[[ RECORDS FOR THE EXERCISE open ]]
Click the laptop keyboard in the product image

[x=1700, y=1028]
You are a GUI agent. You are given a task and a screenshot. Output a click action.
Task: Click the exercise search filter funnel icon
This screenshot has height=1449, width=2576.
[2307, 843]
[[ RECORDS FOR THE EXERCISE closed ]]
### WORK REQUIRED
Line by line, repeat the material precisely.

### RESPONSE AREA
Click the laptop keyboard in the product image

[x=1700, y=1028]
You are a GUI agent. You are given a task and a screenshot. Output a click action.
Task: Click the exercise search filter funnel icon
This screenshot has height=1449, width=2576.
[2307, 843]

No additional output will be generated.